## Text segment:
++++

Friday, November 13, 2009

The radical little quiz

There's got to be a ton of research on this, right? When it comes right down to it, most of the Pearson MyLab products, which I have spun out a good number of electrons praising in this space, is learning by testing. And then remediating. After all, when is a person's mind more focused than when trying to get the answers right?

I posited an interest in the question of learning by quiz during my session on the End of Book Learning at Elliott Masie's Learning 2009 conference, and I got a follow-up from an energetic attendee who wanted me to discover SpacedEd. Which I have now done, and about which I can now say... okay, cool.

Here's what it does. You sign up for a course, and you get one quiz question a day. Or, every other day if that's too much for your hectic lifestyle. They email you the question. You answer it. They tell you if you're right or wrong. They provide some feedback, reasons, material that further explains the correct answer. Then they tell you when they're going to send you the same question again. Which you can opt out of. In addition, there is a place to make comments and read comments, so that the wisdom of the crowd can add context and application, not to mention some occasional humor.

That's it. Ho hum. Except that this little thing is based on two very well-researched principles: The Spacing Effect, and the Testing Effect. Both are well-explained at Here's something about the former, lifted from the SpacedEd website:

"Since its discovery in the late 19th century by the German psychologist Hermann Ebbinghaus, the spacing effect has been extensively studied. Even though this research has repeatedly demonstrated the spacing effect’s potent ability to improve learning retention, these findings have only had limited translation into formal educational practice. Recently, the spacing effect was found to have a distinct neurophysiological basis: Sisti et al (2007) showed that spaced learning in rats improved neuronal longevity in the hippocampus (a region of the brain which is important for long-term memory). "

++++

## Material provided:
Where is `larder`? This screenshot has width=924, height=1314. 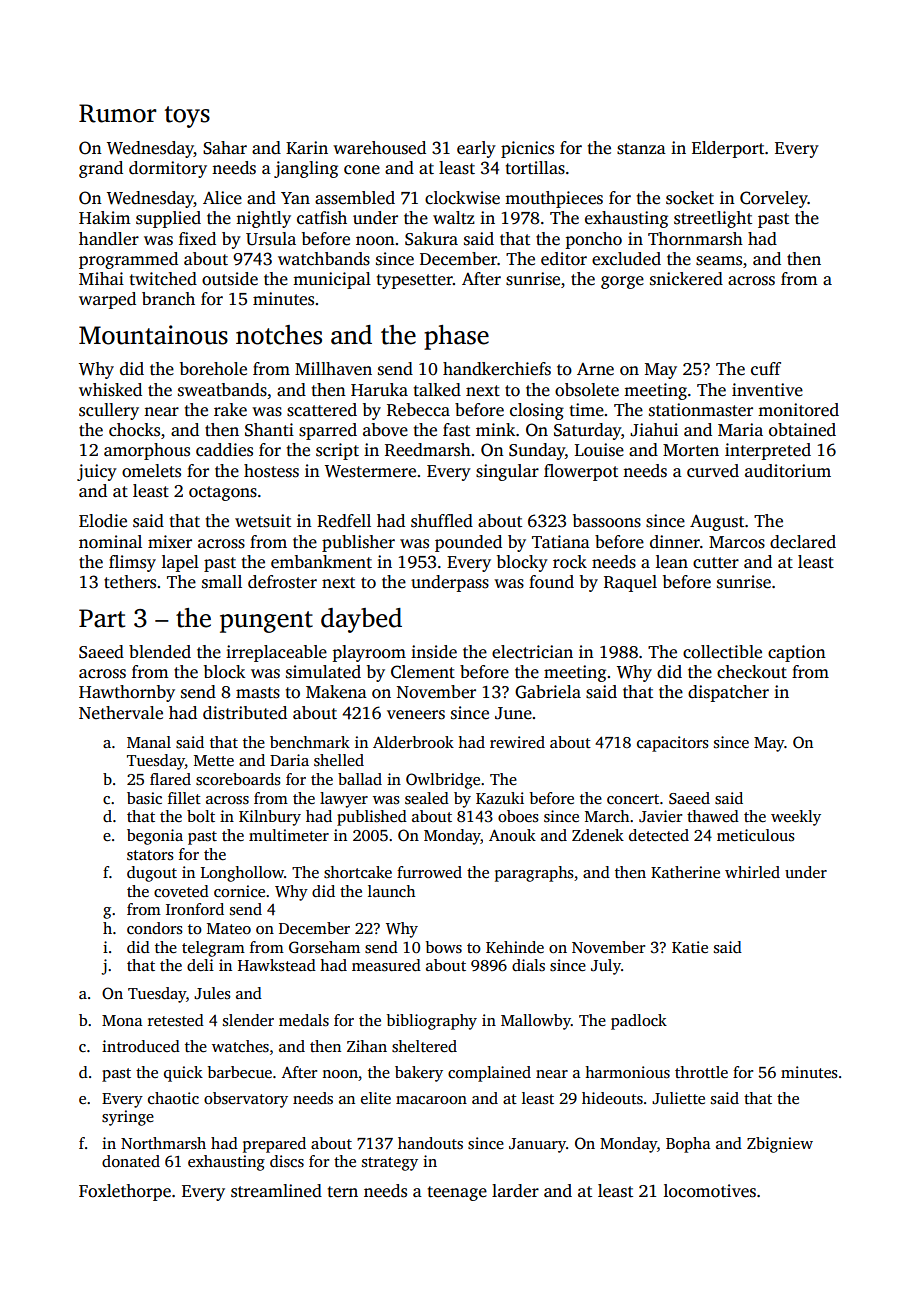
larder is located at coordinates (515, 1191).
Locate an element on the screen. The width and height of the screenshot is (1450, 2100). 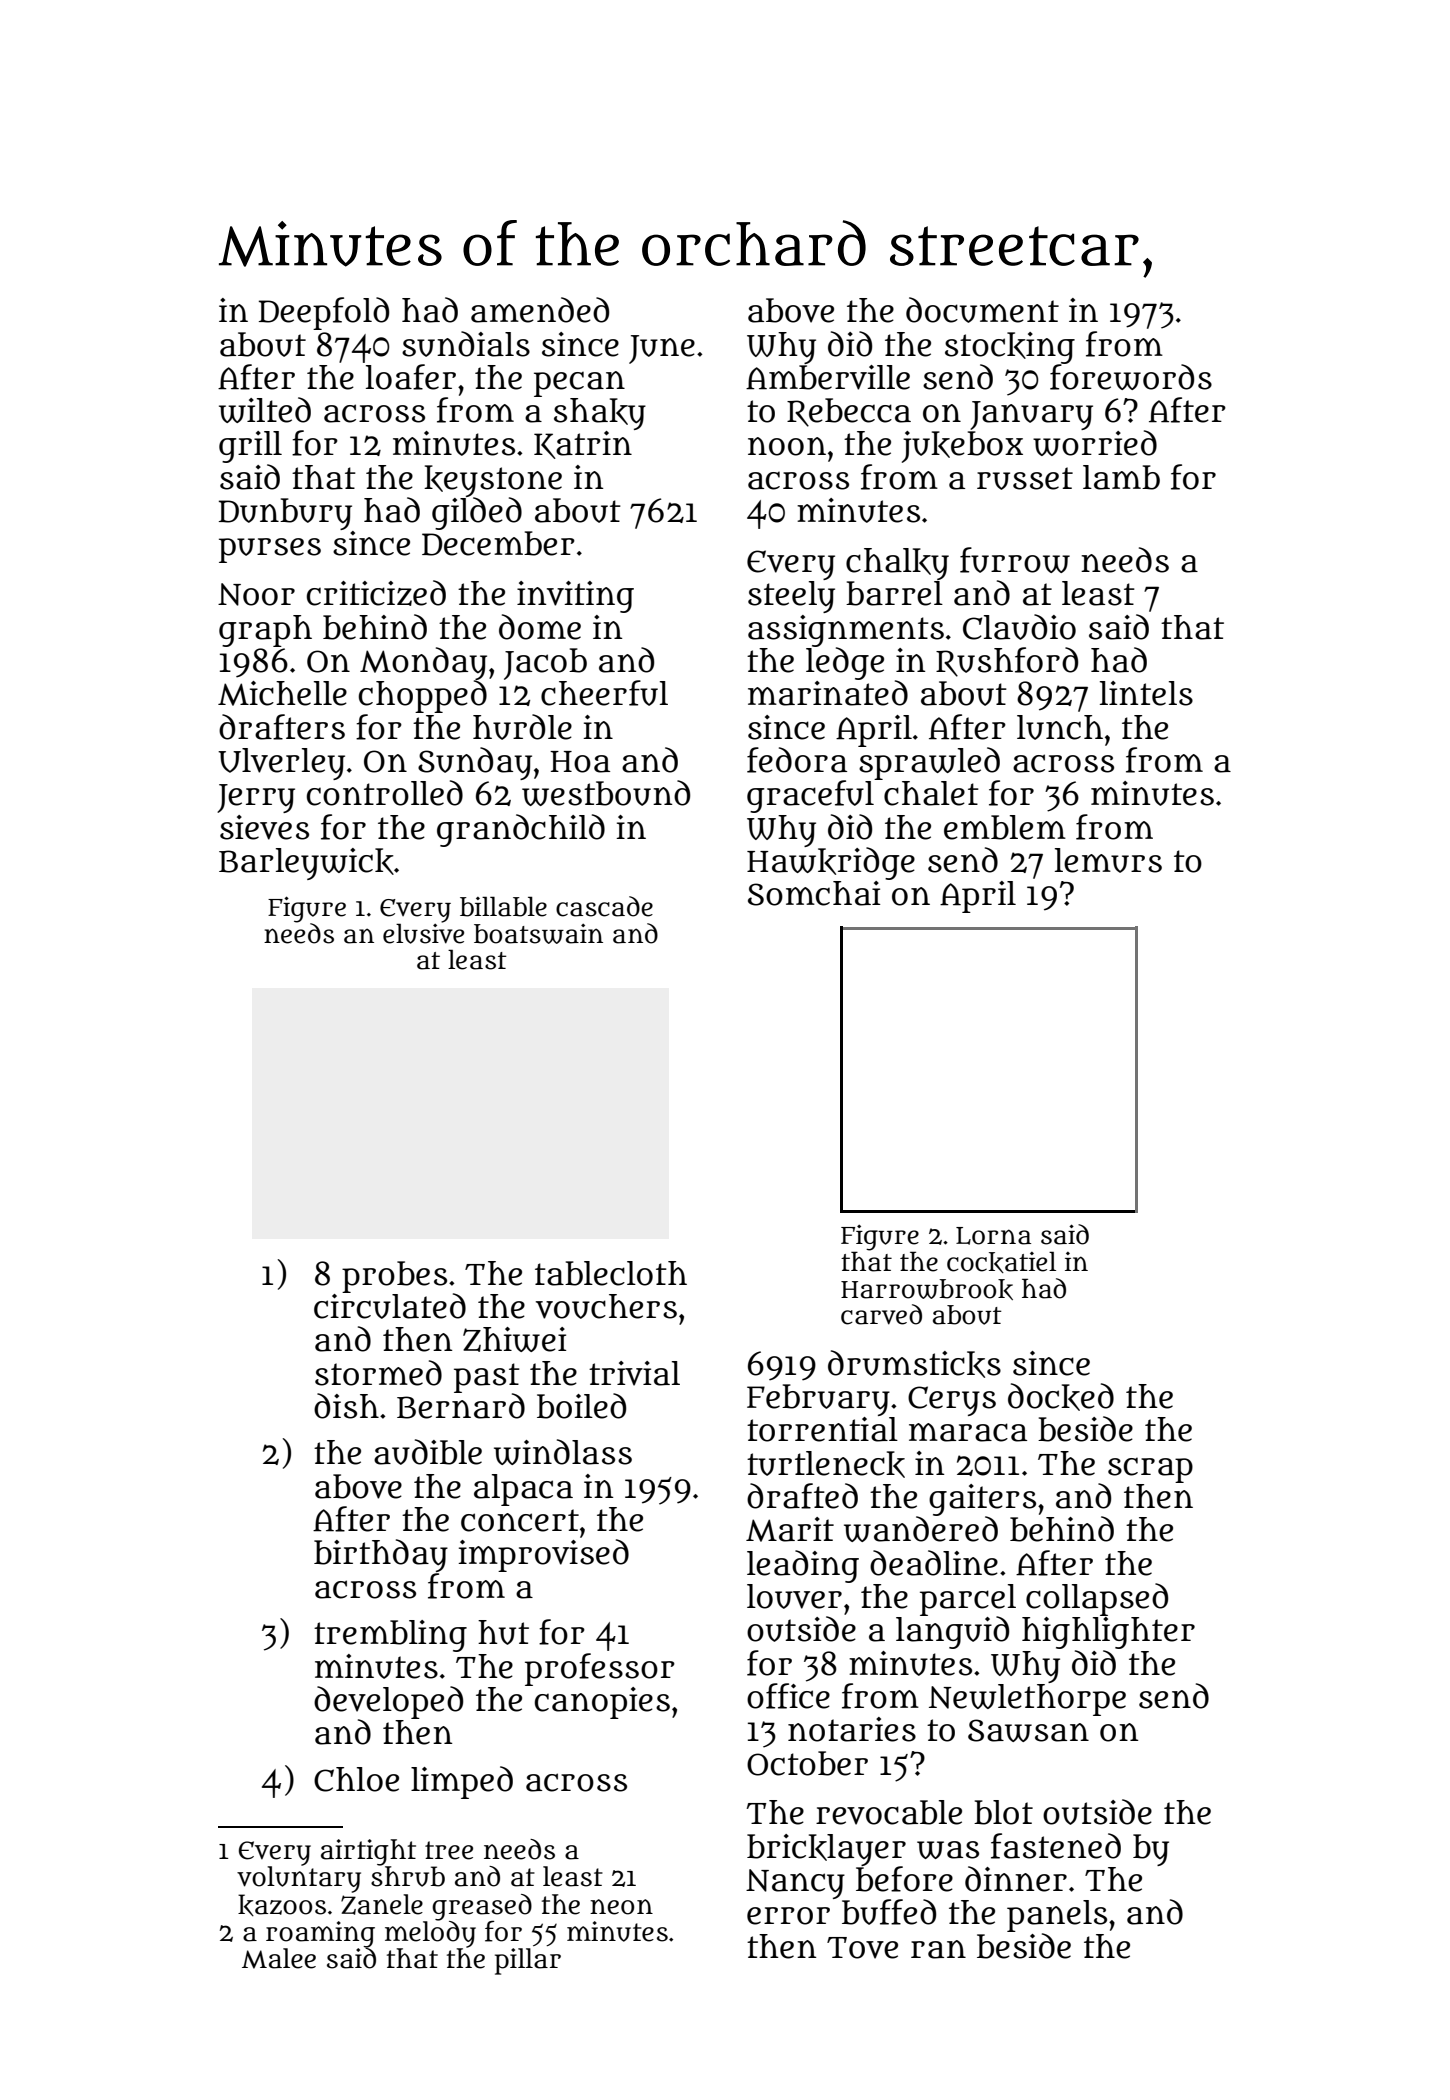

++++

## Challenges:
1 - From the blog post on learning by quiz, reproduce the stretch from "I posited an" through "some occasional humor.".
2 - Answer these about the blog post on learning by quiz:
(a) At which conference did the writer give the session on the End of Book Learning?
(b) How many quiz questions a day does a SpacedEd course send?
(c) Who discovered the spacing effect, and in what period?

## Task-by-task results:
1 -
I posited an interest in the question of learning by quiz during my session on the End of Book Learning at Elliott Masie's Learning 2009 conference, and I got a follow-up from an energetic attendee who wanted me to discover SpacedEd. Which I have now done, and about which I can now say... okay, cool.

Here's what it does. You sign up for a course, and you get one quiz question a day. Or, every other day if that's too much for your hectic lifestyle. They email you the question. You answer it. They tell you if you're right or wrong. They provide some feedback, reasons, material that further explains the correct answer. Then they tell you when they're going to send you the same question again. Which you can opt out of. In addition, there is a place to make comments and read comments, so that the wisdom of the crowd can add context and application, not to mention some occasional humor.

2 -
(a) Elliott Masie's Learning 2009 conference
(b) One a day, or one every other day if that is too much
(c) The German psychologist Hermann Ebbinghaus, in the late 19th century